Open Bug 1682085 Opened 5 years ago Updated 2 years ago

Metrics ping is frequently sent on days without a baseline ping

Categories

(Data Platform and Tools :: Glean: SDK, defect, P4)

defect

Tracking

(Not tracked)

People

(Reporter: mdroettboom, Unassigned)

Details

From :felix (via e-mail)

Marissa says that if we try to measure DAU from the metrics ping, we get results around 20% higher than if we try to measure it from the baseline ping. A priori, we would expect baseline ping-derived DAU to be higher, because one hour of usage could be split across two calendar days of baseline pings (UTC midnight), but is less likely to be split across two metrics pings (local 4AM).
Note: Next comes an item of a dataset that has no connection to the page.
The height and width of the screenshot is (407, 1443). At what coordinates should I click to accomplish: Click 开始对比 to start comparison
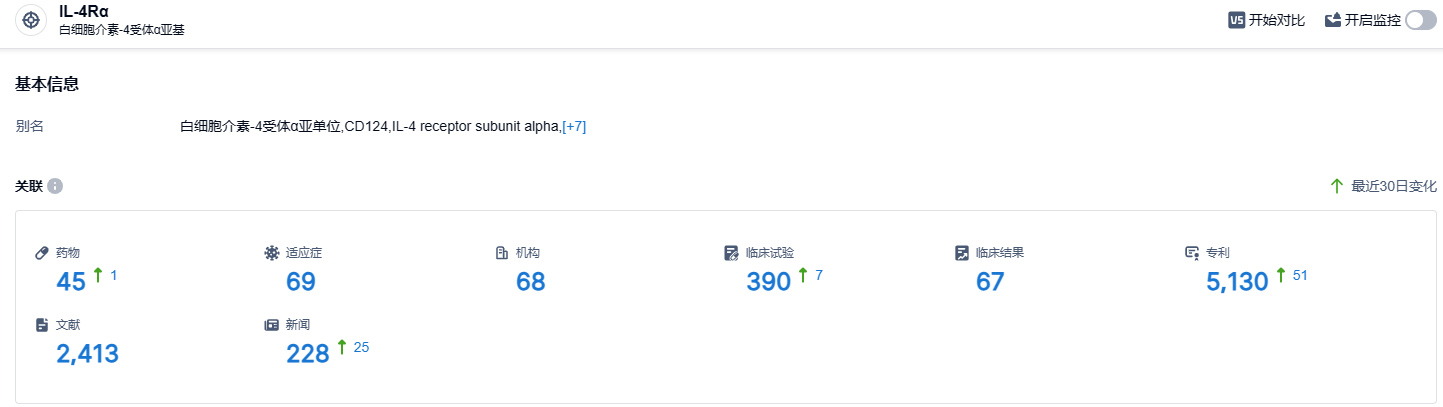(x=1276, y=20)
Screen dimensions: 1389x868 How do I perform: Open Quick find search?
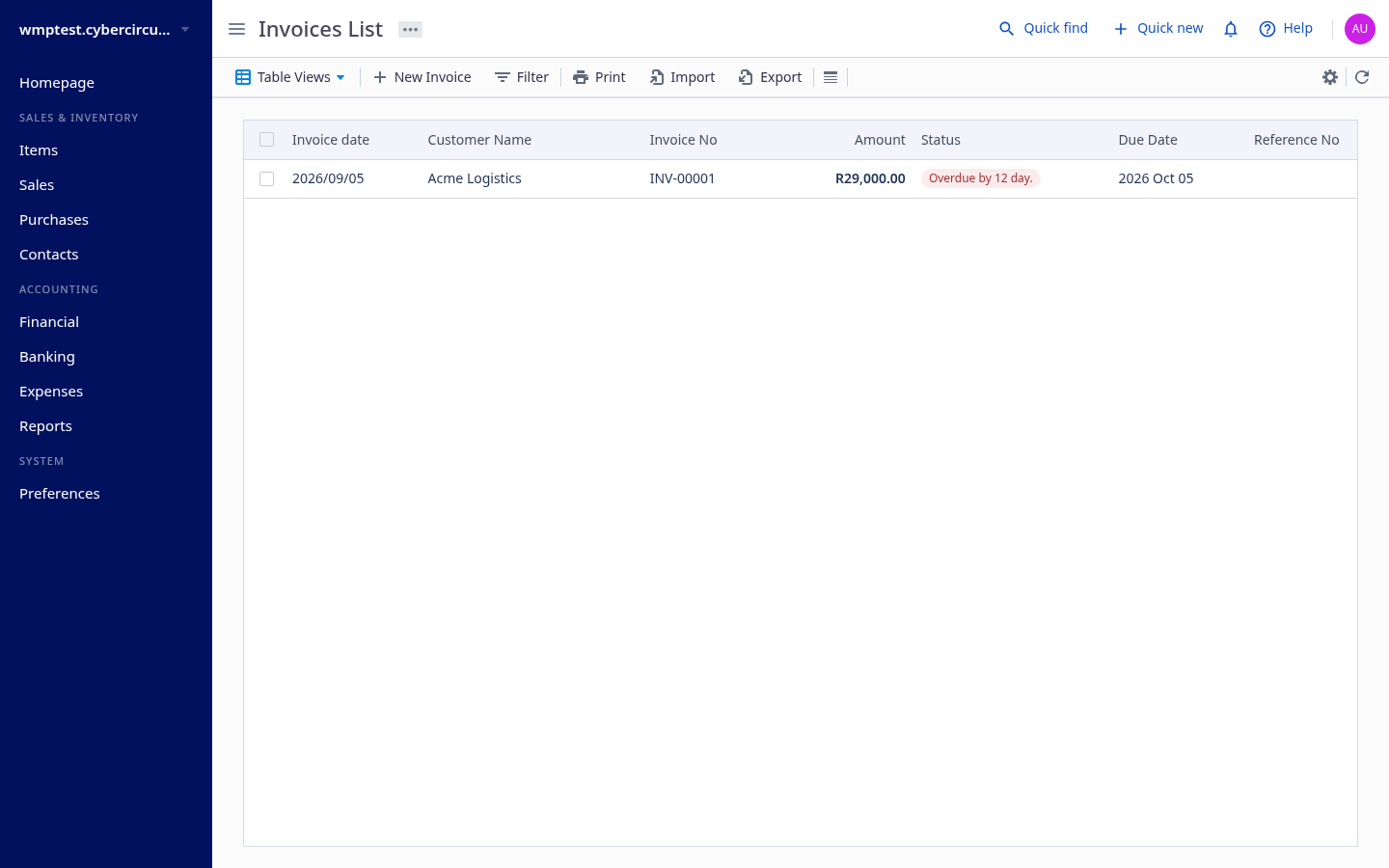(1043, 29)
Also if someone uninstalls the app or smashes their phone, then it's likely we'd receive a baseline ping without receiving a metrics ping, but not the other way around.

Motivated by this, I take a bunch of metrics pings, and try to join them to the relevant baseline pings (looking for baseline pings submitted on the same day or up to two days earlier), and take a look at the metrics pings that had no corresponding baseline ping.

Nearly half (44%) of metrics pings have no baseline pings submitted the same day or on the preceding days - ouch!

Of the metrics pings that don't have a baseline ping submitted the same day or the day before that, over 99% of them have NULL num_uris, which suggests that these metrics pings cover a period where the app had no activity - i.e. that no baseline pings were sent because the app was never opened that day, so we shouldn't have a metrics ping for that day.

Of the other metrics pings, only 48% of pings have NULL num_uris, which is qualitatively different.

So: are we sure we're not sending metrics pings for periods that the app was never opened?

Details in this notebook: https://colab.research.google.com/drive/1bbH6jts2aLAXQ0IYRiJd3261cK-8x8pX

A couple off-the-cuff late-on-a-Friday thoughts in lieu of a proper look next week:

Next thing to try would be to use ping_info.end_time (local time) rather than submission time and see if things look the same.  Tried to do that myself, but got stuck on BQ date parsing nonsense (ping_info.end_time is a string column in the main tables, unfortunately...) Android could significantly delay the submission of pings, so it may be that submission time as a proxy for collection time falls down...

Also -- timezones. Splitting by UTC days when metric pings try to be "around once per local day" could be problematic.

Assignee: nobody → mdroettboom

Assigning to Mike to figure out next steps.

Priority: P3 → P1
Whiteboard: [telemetry:glean-rs:m?]

Doing the math in local timezones (in ping_info.end_time) with minute resolution makes things look much better -- no longer seeing any metrics pings without intervening baseline pings.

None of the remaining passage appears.